(Data listing)
****************************************
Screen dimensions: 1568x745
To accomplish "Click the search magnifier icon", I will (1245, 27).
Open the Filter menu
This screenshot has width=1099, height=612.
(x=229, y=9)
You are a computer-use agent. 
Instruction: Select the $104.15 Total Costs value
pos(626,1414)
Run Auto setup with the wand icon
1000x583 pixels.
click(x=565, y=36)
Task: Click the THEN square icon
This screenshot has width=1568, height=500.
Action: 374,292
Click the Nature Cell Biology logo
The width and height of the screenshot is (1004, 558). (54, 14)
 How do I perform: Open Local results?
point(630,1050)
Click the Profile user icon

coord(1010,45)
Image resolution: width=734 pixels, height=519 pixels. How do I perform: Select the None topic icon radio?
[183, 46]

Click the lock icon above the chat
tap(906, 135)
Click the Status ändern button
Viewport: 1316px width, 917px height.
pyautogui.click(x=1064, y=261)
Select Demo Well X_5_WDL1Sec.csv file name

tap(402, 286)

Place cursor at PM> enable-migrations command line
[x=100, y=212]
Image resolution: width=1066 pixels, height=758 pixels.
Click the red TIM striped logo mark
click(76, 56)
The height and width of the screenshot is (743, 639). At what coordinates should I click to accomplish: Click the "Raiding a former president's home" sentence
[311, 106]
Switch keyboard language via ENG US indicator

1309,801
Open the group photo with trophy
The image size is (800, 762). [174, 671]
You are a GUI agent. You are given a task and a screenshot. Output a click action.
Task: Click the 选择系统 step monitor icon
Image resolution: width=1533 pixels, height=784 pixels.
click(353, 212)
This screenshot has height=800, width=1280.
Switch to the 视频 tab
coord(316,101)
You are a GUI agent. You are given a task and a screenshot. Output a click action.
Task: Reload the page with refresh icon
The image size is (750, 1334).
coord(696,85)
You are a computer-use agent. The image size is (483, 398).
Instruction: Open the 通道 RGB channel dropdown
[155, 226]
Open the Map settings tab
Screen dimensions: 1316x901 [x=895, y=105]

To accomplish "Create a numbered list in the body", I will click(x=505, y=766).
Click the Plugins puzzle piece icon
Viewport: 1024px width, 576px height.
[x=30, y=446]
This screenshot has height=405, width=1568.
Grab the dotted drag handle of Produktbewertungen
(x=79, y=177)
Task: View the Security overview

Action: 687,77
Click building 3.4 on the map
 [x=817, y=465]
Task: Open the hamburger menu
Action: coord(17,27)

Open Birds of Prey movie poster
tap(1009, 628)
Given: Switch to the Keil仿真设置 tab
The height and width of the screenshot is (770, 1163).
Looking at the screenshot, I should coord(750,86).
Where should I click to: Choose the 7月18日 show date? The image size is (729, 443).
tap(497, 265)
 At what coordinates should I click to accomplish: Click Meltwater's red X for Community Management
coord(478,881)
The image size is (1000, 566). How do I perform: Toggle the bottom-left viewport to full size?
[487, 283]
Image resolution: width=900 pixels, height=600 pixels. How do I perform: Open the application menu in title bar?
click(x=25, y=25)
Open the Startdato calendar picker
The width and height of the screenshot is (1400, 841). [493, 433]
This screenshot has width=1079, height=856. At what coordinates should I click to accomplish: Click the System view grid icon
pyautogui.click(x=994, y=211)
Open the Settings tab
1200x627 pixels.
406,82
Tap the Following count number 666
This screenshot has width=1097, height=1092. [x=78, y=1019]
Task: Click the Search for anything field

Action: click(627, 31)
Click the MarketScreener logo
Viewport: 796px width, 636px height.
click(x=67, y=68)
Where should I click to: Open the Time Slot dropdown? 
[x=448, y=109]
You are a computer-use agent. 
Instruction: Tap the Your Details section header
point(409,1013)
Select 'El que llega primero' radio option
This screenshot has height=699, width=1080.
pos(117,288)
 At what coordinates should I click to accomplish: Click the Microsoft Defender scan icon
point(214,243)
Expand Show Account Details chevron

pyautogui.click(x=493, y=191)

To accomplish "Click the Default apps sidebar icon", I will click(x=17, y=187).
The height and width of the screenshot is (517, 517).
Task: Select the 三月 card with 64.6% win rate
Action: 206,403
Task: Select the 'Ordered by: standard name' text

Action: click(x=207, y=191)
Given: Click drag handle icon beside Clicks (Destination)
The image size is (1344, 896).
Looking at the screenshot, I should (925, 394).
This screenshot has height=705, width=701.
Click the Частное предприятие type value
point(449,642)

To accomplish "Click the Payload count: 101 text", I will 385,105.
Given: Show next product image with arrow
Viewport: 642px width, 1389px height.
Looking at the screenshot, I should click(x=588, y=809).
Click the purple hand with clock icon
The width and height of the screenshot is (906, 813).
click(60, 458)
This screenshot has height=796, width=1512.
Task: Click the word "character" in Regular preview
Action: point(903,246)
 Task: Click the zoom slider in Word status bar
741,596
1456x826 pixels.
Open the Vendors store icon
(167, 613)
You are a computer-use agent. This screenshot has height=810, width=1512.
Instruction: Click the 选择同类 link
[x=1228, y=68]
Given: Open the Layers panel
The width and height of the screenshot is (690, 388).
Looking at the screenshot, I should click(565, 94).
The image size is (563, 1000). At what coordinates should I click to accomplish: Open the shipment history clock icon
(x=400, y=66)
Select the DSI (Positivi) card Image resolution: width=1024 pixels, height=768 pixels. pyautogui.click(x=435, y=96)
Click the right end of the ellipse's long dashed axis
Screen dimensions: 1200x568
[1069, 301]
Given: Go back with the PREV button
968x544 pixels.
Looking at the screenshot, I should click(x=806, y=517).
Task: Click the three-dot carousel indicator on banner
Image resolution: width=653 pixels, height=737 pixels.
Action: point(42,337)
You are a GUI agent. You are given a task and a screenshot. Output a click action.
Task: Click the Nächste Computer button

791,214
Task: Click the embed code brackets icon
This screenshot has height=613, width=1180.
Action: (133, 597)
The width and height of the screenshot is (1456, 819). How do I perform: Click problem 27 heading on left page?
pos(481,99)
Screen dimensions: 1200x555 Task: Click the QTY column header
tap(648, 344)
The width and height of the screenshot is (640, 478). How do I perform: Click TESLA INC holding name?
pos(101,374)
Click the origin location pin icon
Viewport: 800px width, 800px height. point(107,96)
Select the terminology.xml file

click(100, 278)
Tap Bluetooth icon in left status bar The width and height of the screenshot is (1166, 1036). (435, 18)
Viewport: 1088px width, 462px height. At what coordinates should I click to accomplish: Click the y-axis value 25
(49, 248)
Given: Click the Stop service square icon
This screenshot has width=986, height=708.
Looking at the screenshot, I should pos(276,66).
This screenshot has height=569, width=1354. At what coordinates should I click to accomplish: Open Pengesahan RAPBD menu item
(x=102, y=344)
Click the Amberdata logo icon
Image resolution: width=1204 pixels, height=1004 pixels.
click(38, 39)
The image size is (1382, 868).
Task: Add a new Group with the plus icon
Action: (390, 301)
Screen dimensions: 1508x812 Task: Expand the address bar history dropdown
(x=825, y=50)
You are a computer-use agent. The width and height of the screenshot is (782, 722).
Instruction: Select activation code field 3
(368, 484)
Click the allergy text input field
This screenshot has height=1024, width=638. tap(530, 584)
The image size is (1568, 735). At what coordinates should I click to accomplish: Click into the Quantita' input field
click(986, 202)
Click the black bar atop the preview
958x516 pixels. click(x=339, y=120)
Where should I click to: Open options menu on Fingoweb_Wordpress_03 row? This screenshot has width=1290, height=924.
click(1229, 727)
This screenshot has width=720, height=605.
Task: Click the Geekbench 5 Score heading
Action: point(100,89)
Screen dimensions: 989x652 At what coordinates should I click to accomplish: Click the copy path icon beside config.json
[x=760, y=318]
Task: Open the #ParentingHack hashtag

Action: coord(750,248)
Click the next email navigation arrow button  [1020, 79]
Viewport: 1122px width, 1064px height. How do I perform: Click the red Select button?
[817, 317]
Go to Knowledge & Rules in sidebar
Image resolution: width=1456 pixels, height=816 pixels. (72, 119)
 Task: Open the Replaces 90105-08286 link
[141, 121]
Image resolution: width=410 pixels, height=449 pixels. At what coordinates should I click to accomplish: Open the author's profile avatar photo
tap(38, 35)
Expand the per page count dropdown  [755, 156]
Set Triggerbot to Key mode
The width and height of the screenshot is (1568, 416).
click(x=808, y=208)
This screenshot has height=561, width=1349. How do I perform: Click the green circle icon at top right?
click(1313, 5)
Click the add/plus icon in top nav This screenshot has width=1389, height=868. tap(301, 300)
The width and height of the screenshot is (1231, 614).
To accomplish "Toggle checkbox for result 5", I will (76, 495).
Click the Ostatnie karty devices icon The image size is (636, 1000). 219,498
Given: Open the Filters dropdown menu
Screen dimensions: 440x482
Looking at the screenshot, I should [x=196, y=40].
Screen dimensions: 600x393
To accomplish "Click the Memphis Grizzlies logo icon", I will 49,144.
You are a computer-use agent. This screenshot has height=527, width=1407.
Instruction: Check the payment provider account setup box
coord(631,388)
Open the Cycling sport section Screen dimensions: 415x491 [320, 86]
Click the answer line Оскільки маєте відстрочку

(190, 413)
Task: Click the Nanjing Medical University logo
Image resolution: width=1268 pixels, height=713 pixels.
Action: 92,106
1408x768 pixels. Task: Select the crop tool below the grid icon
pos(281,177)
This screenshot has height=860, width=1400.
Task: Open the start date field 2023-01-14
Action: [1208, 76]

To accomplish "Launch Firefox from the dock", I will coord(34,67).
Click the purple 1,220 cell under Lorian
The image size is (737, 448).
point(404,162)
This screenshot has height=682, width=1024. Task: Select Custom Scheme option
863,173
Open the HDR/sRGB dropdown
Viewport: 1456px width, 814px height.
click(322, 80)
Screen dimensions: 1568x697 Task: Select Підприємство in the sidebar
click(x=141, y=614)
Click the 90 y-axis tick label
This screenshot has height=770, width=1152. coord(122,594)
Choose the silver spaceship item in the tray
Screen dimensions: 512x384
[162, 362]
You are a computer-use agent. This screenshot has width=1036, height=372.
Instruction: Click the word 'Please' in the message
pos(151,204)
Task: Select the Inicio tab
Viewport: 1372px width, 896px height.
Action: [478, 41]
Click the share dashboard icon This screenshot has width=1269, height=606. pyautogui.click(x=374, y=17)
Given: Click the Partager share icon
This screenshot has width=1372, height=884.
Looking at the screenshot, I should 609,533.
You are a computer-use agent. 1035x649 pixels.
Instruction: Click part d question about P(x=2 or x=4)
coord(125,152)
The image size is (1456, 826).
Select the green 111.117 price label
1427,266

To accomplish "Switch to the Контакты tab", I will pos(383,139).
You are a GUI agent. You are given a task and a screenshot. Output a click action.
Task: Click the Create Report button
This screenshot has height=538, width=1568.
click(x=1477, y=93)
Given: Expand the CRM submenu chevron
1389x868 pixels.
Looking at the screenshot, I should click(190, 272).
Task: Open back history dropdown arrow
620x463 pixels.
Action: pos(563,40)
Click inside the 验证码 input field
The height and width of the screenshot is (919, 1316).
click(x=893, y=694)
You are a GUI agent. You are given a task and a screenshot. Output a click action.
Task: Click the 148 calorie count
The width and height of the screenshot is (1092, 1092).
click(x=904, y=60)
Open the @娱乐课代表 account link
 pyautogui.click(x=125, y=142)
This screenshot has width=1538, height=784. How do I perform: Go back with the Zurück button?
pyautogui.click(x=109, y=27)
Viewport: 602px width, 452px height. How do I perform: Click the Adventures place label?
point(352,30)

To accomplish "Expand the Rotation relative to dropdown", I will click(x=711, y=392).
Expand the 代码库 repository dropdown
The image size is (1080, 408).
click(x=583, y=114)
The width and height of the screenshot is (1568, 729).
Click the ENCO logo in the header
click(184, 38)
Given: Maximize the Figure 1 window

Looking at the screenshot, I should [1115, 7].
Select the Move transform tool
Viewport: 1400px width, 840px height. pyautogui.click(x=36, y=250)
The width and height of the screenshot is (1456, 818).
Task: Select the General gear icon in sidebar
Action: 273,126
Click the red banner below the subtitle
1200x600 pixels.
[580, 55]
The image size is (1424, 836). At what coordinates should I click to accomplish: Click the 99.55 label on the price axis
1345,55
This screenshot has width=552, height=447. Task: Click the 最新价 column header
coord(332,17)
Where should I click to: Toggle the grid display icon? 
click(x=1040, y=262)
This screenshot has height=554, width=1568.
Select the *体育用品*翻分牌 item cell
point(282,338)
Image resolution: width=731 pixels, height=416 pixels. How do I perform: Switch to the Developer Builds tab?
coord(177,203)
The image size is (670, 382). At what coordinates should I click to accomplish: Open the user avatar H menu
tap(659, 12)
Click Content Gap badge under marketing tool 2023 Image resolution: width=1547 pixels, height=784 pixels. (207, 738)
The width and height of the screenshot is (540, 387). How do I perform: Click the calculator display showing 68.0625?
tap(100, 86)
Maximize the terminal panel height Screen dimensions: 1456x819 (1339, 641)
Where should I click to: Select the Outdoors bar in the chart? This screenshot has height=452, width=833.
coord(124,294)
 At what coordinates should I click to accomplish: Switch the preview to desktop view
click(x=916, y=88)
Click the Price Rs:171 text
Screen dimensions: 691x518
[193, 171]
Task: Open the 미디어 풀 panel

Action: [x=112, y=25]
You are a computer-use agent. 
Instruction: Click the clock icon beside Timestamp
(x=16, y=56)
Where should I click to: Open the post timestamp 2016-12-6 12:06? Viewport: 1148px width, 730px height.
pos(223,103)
****************************************
Task to carry out | Render the items from the line containing "Select 'El que llega primero' radio option" down to the line containing "pyautogui.click(x=493, y=191)", both included, as a JSON list of strings with one string per line, omitting blank lines.

Exercise response |
[
  "Select 'El que llega primero' radio option",
  "This screenshot has height=699, width=1080.",
  "pos(117,288)",
  " At what coordinates should I click to accomplish: Click the Microsoft Defender scan icon",
  "point(214,243)",
  "Expand Show Account Details chevron",
  "pyautogui.click(x=493, y=191)"
]